WORK REQUIRED:
Lines to be reproduced exactly: the one that holds "Our values (137, 2399)" and all those after it through the end of the data. Include no others.
▬▬▬▬▬▬▬▬▬▬
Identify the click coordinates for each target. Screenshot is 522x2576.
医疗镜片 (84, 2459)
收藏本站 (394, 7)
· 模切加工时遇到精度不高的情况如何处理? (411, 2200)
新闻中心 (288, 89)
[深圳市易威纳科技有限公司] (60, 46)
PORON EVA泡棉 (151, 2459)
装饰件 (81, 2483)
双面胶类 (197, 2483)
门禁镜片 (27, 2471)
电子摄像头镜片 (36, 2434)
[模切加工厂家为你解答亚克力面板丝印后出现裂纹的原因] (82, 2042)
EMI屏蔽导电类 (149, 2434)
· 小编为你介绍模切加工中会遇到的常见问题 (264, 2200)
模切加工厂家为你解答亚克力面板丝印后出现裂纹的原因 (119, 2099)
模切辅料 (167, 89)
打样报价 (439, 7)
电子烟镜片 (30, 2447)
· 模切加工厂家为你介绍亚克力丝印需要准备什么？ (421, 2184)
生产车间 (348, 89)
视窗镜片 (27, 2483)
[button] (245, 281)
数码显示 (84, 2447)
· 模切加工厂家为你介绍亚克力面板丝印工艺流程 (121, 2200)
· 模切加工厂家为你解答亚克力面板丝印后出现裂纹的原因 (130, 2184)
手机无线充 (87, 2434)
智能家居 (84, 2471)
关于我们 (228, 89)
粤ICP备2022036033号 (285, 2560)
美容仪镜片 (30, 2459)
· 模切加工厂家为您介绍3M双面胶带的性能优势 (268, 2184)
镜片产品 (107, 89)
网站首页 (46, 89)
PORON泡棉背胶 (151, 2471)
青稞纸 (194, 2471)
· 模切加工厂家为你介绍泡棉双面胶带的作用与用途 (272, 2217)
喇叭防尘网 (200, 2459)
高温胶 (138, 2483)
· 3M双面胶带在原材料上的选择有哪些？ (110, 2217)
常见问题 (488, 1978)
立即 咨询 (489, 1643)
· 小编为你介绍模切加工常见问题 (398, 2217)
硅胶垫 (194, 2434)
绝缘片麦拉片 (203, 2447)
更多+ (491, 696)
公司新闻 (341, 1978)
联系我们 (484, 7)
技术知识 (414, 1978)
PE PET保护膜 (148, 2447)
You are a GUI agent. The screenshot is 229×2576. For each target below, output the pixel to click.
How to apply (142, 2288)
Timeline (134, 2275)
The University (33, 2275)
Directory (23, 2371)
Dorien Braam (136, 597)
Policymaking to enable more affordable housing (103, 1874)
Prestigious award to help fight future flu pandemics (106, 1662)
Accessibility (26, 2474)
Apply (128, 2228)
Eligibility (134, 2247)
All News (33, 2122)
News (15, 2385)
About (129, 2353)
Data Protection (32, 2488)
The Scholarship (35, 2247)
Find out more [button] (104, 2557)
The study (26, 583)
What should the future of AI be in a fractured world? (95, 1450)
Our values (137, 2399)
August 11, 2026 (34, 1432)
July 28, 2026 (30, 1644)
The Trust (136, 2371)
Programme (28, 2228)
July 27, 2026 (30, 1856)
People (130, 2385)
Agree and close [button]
▬▬▬▬▬▬▬▬▬▬
SOLUTION:
Our values (137, 2399)
August 11, 2026 (34, 1432)
July 28, 2026 (30, 1644)
The Trust (136, 2371)
Programme (28, 2228)
July 27, 2026 (30, 1856)
People (130, 2385)
Agree and close [button]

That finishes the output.